Sending Children to Private Schools: The Parental Dilemma

February 2, 2015

Parents in Kenya have been in a dilemma since the release of the Kenya Certificate of Primary Education (KCPE) results for their children who wrote the exam in 2014. It was the expectation of every parent that when the results were released by the Kenya National Examination Council (KNEC), they would be able to share in the joy of their children who passed the examination. Parents would also be able to share in their children’s aspirations for higher education attainment—for the high achievers who would be admitted into the national schools of their choice, and proceed to receive quality secondary education. Parents have not been a happy lot since the release of the exams.

Many parents have complained that their children were not admitted to the secondary schools of their choice. Such parents had children attending private primary schools all over the country.

This brings us back to the debate on the private versus public education. Kenya reintroduced free primary education in 2003. Researchers have developed a consensus that private schools fill the gaps that otherwise cannot be filled by public schools due to lack of access and sufficient public funding. They offer additional opportunities for children to access basic education, particularly those children who would otherwise miss out on such opportunities because of an overburdened public education system. According to APHRC, 47 percent of children in seven urban informal settlements across Kenya were enrolled in non-government schools in 2012. This means that only about 53 percent were attending government schools. If this statistic is to go by, a selection process into public secondary school ignores the 47 percent, and lots of children are locked out of achieving their aspirations and lifelong goals.

We also need to remember that not all private schools are big, expensive, and attended by the children of wealthy or middle class parents who can afford a private secondary education. For example, private schools that serve children in the urban informal settlements are for profit, locally owned, and charge low fees that target pupils in poor households. The existence of these schools fill an important gap among poor households by meeting the need for accessible, low cost primary school education.

However, the private schools in the urban informal settlements face challenges that include poor school attendance among both pupils and teachers, a large proportion of unskilled teachers, low teacher salaries, high number of parents who are unable to pay school fees, poor infrastructure. A high proportion (89%) of them are not registered with the Kenya Ministry of Education, and the Teacher Service Commission has no jurisdiction over regulating the credentials or quality of teachers such schools employ.

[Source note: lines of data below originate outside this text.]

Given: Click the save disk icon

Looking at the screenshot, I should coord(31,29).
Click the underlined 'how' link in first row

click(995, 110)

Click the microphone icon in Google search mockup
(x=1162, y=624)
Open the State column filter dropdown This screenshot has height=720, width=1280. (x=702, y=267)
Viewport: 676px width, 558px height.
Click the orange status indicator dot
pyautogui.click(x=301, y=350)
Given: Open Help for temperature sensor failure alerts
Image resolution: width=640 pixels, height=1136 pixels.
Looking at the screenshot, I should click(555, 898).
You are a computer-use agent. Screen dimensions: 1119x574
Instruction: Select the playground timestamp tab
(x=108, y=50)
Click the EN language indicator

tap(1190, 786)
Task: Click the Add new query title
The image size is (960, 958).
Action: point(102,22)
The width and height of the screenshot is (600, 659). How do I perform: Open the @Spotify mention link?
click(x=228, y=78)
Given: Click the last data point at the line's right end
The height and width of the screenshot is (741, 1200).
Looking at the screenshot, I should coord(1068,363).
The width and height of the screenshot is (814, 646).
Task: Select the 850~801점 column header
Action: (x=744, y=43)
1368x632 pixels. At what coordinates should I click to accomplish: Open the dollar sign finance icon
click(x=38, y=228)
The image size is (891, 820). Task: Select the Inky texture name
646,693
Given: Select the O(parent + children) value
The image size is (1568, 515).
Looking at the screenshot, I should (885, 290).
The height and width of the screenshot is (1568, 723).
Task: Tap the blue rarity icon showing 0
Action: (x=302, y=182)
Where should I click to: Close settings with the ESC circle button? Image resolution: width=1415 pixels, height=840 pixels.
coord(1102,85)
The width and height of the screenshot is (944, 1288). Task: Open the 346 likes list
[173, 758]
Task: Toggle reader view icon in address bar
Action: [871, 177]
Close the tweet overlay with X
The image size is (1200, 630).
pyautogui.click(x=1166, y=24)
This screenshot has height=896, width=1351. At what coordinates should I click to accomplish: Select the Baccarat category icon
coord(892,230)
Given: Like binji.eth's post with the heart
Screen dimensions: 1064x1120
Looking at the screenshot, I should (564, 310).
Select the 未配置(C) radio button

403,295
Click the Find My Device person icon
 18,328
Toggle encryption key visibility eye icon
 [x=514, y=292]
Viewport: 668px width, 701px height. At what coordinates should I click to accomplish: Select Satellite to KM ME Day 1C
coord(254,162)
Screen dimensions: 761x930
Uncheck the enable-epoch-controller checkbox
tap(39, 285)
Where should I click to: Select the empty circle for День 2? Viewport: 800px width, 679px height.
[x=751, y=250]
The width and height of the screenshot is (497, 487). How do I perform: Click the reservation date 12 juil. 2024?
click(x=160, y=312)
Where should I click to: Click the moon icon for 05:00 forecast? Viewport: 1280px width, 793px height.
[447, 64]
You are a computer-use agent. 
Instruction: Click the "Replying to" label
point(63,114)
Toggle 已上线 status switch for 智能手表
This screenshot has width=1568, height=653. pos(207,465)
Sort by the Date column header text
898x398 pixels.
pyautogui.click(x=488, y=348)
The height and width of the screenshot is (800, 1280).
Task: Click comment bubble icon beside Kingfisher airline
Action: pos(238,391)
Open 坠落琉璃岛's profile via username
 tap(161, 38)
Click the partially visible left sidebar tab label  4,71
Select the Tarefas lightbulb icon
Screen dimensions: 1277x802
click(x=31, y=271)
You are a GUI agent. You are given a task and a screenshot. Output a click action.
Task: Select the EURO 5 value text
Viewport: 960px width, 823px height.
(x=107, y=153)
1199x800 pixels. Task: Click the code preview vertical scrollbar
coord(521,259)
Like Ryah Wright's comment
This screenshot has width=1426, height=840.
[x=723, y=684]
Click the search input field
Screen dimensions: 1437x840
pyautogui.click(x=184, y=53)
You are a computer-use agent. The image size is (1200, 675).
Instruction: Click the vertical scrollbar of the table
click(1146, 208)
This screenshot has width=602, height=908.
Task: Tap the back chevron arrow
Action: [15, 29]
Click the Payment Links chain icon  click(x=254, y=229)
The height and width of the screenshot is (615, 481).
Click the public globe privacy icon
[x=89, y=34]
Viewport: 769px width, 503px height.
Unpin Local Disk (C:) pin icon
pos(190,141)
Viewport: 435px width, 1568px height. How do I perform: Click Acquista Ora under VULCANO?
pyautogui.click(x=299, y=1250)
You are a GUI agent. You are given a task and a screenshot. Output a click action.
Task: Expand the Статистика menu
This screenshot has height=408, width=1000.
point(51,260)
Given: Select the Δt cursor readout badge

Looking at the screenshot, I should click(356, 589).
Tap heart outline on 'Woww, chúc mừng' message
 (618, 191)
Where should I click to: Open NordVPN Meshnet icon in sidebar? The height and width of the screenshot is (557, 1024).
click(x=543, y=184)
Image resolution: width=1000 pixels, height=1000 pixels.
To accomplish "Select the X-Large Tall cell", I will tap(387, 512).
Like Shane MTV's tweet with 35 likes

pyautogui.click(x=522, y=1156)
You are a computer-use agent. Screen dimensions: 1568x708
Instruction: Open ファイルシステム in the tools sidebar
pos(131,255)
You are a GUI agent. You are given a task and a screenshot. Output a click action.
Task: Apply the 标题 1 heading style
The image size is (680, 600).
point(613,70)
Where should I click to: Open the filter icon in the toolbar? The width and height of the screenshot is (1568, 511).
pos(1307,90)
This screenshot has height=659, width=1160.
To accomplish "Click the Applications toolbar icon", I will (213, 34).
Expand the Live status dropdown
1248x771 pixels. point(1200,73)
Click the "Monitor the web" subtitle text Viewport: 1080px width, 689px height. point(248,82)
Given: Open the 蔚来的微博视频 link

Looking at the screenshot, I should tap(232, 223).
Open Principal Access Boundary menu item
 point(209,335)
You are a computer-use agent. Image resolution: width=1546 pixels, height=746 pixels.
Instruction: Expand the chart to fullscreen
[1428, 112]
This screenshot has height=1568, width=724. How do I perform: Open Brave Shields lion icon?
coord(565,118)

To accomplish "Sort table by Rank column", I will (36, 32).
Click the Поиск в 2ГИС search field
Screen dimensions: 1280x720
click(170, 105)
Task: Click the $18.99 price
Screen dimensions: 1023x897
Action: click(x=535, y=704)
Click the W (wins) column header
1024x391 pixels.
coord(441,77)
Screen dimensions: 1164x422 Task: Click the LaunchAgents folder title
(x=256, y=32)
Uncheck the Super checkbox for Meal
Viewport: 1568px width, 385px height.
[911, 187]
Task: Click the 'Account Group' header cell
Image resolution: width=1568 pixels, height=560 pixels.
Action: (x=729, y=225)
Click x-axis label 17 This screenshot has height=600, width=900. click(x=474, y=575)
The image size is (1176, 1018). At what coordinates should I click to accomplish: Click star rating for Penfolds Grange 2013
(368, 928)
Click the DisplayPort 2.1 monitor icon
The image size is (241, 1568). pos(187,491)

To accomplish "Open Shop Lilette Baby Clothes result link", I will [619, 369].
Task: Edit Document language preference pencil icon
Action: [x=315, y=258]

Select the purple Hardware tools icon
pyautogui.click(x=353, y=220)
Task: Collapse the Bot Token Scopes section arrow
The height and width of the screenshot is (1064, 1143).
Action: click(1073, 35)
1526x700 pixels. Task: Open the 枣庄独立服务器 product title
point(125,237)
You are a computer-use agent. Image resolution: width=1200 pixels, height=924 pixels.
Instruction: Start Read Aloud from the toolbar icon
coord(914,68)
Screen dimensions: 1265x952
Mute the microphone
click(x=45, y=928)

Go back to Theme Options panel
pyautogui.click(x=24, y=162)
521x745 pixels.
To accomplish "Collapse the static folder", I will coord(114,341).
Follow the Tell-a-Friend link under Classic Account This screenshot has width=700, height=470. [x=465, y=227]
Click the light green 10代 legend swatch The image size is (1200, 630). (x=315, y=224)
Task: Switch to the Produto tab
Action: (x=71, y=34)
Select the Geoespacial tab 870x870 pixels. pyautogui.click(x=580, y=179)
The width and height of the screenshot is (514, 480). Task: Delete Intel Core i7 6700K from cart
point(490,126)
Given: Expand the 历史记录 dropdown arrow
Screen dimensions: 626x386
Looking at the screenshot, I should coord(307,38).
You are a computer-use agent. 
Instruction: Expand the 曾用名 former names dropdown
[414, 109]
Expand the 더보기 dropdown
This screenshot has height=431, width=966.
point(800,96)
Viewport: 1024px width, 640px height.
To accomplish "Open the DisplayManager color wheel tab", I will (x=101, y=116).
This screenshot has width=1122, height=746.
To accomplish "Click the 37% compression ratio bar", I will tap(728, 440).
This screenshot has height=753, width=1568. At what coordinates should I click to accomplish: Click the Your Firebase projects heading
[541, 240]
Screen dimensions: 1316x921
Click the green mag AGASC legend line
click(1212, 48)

Children who attend low cost private schools already have enough challenges; they have struggled to attain primary education. If they are classified simply as children from private schools, they face a double disadvantage. By and large, they attend schools that experience a myriad of challenges, and they are denied a good education in secondary school by not being admitted to schools of their choice. The education sector needs to be sensitive to the plight of such children, otherwise we are faced with a generation of children “left behind.”

My suggestions to the Ministry of Education (MOE) would be talk to all the stakeholders in the education sector on this sensitive matter, in order to get a way forward that will be beneficial to all the children in this country. A dialogue with parents would be essential as they are part of the financiers of their children’s education. In the long term, we need to find lasting solutions to the problems that ail the public education system. It is only by doing do that MOE can restore public confidence of all the stakeholders in the management and provision of public education. There are times when top-down measures yield very little, yet a consultative, bottom-up approach would be more important in finding a long lasting solution to the current and future education dilemmas.